The parameter Φgi provides a direct estimation of the volume fraction of the reservoir occupied by gas phase. This would include the combined sum of matrix porosity and fracture porosity. The only reason to treat them separately in the resource calculation would be if their recovery factors were different.
The corresponding term in other resource estimation procedures is the product of two parameters: Total Porosity (ΦT, and Initial Water Saturation (Swi). This is an approach that has been applied in conventional reservoirs, but does’t translate well down to microporous rocks. The significance and measurement of porosity at nanometer scale is uncertain, and water saturation is difficult to measure accurately adding another parameter into the calculation multiplies the uncertainty in Monte Carlo modeling. Arguably, gas-filled porosity can be guessed with as much total porosity and water saturation can be measured. Estaimation comes down to a combination of labortory data, geophysical log data, and reservoir behavior to come up with a reasonable estiamte.

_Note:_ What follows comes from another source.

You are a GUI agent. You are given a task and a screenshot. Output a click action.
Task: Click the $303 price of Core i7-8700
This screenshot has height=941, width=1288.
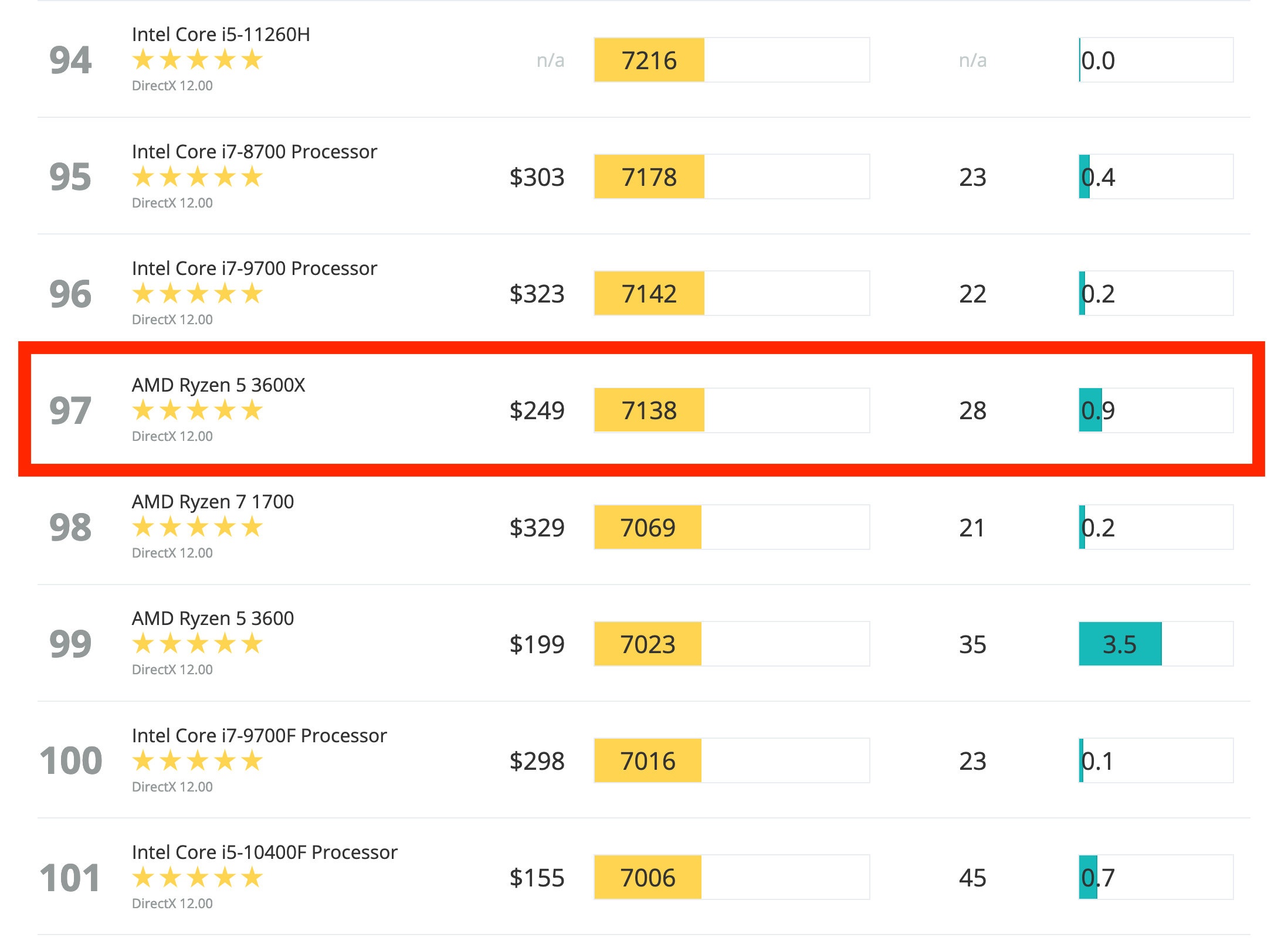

EVRs. For the sorbed gas fraction:
EVRs (Sorbed Gas Equivalent Volume Ratio) = SGC x RhoB
where SGC is the sorbed gas content, on a whole rock basis, and RhoB is the bulk density of the reservoir rock.
To calculate GIIP:
GIIPf = EVRf x Reservoir Volume
GIIPs = EVRs x Reservoir Volume
GIIPT = [EVRf + EVRs] x Reservoir Volume
To yield a useful value, the reservoir volume (area x thickness) should be measured using the same volume units as are desired for the resource estimate, e.g. cubic meters or cubic feet.

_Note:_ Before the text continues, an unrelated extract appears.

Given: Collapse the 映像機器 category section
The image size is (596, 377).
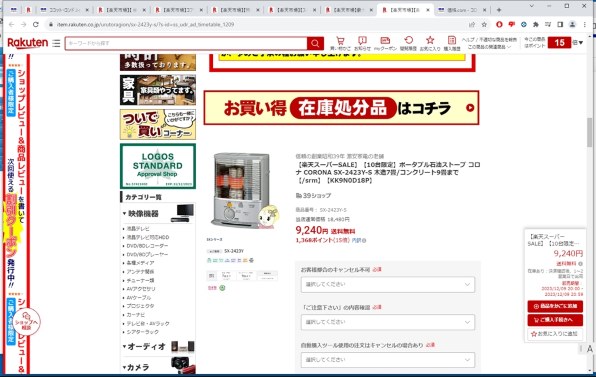Looking at the screenshot, I should coord(140,214).
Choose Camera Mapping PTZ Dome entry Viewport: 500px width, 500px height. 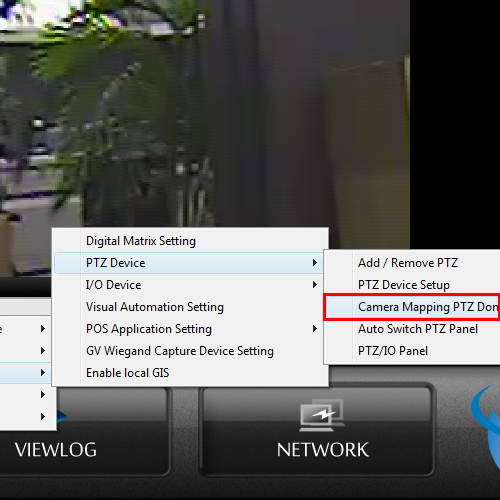tap(413, 307)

Accounting for Reservoir Variability. Sorbed gas reservoir systems are compositionally heterogeneous—both stratigraphically and laterally, particularly where multiple lithologies contribute toward the total resource. Sorbed Gas Content and gas Expansion Factor both vary as a function of temperature and pressure, which vary with depth. Sorbed gas content is also strongly controlled by organic matter content, which in turn has a strong impact on bulk density. Sorting out the interrelationships among these parameters is one of the challenges in attempting to maximize the accuracy and precision of resource estimates, and one where I believe I can bring significant added value to resource estimate.

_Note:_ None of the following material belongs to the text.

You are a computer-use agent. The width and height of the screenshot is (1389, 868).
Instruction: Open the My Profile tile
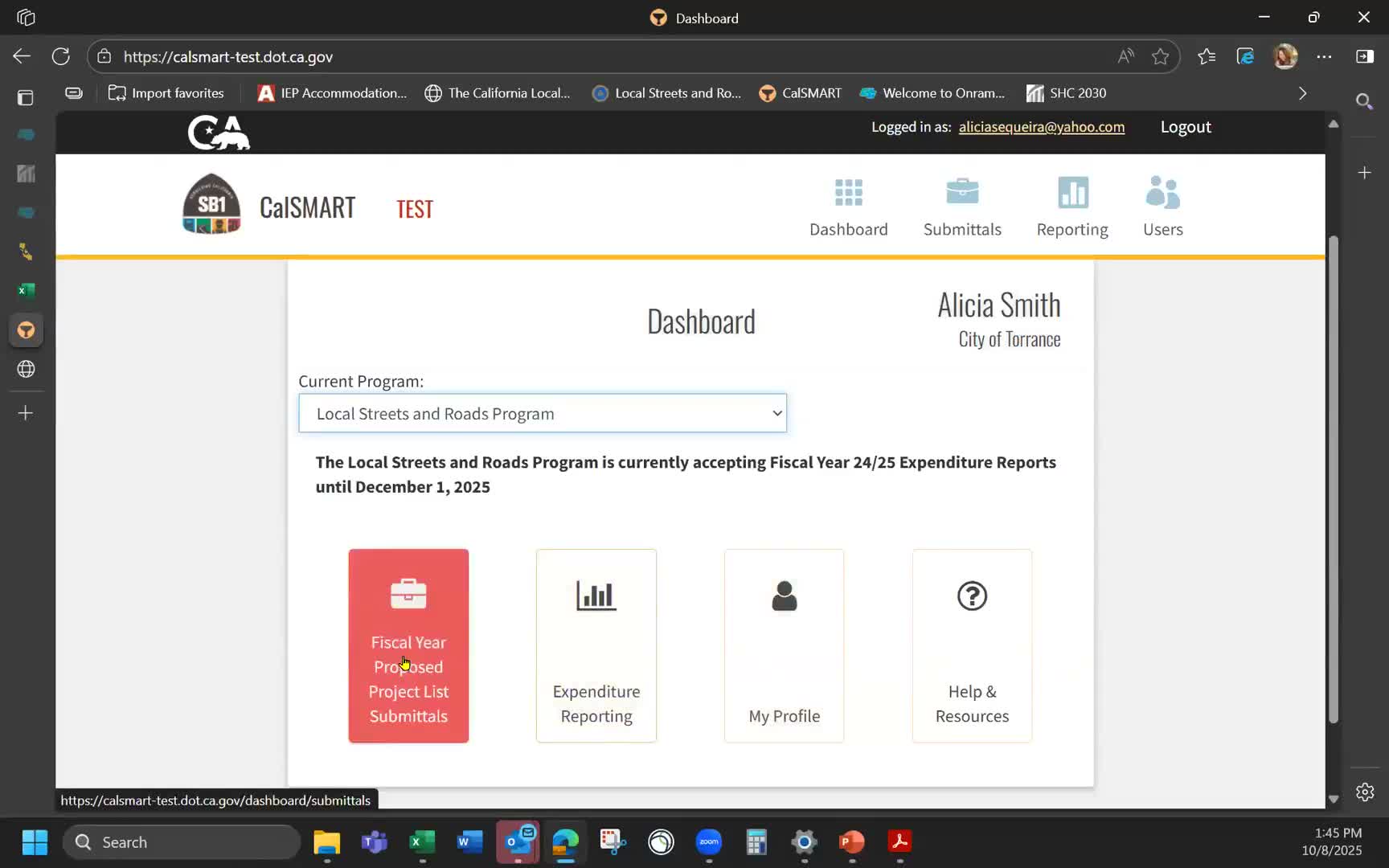(x=784, y=645)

There are two possible approaches to account for variability in reservoir quality: deterministic or statistical (stochastic).
Deterministic Methods. In the deterministic approach, a single value is estimated for each of the parameters in the resource calculation. If desired, different scenarios can be defined representing a high (optimistic) case, middle case, and low (conservative) case.
A simple implementation of the deterministic method can be used to estimate GIIP for CBM based on representative estimates of coal seam thickness and total gas content. (See Utility Lookup table here.)
The deterministic approach can also be implemented in a more rigorous and detailed manner, however, by subdividing the reservoir stratigraphically and/or regionally into component elements, each having its own set of parameter values. The resource estimates for each element can be summed to yield a total.
Deterministic approach to regional assessment of GIIP for a dipping stratigraphic sequence comprising multiple coal seam reservoirs of varying depth and gas content
Example #1: Regional assessment of CBM resources in dipping strata in northern Colombia comprising multiple thick coal seams. Gas content for each seam varied substantially, related to depth. The entire proprety was divided into polygons representing the surface outcrop of a particular stratigraphic interval containing one or more seams. Each polygon included stratigraphic units progressively higher in the section in the down-dip direction. GIIP for each polygon was estimated by summing the contribution of each stratigraphic subdivision.
Example #2: I have developed a methodology for a geophysical log-based deterministic estimate of total gas resources for complex heterogeneous stratigraphic sequences that include coal, shale, and sandstone. The number of reservoir elements is limited only by the resolution of the log data. The resulting calculations may be used to generate an useful representation of the stratigraphic distribution of gas resources, that can be used in economic modeling or in designing drilling & completion programs.
Custom Log Analysis Procedure, picking coals and carbonaceous shales for integrated estimation of GIIP over the full stratigraphic section
Example #3: Another very powerful implementation of the deterministic resource calculation that I have developed utilizes correlations among variables to generate regional grids for the parameters used in the resource calculation, each grid being representative of a particular stratigraphic unit occurring over a large area. Many grids are required, as there may be multiple steps involved in generating the required parameters. Then, utilizing “grid math” functionality of a regional mapping program, these grids can be combined to create a grid representing the three dimensional distribution of GIIP throughout a project area. This method is particularly useful in that it can be applied to strata occurring over a wide range of depths, having variable thermal maturity, thickness, organic matter content, etc.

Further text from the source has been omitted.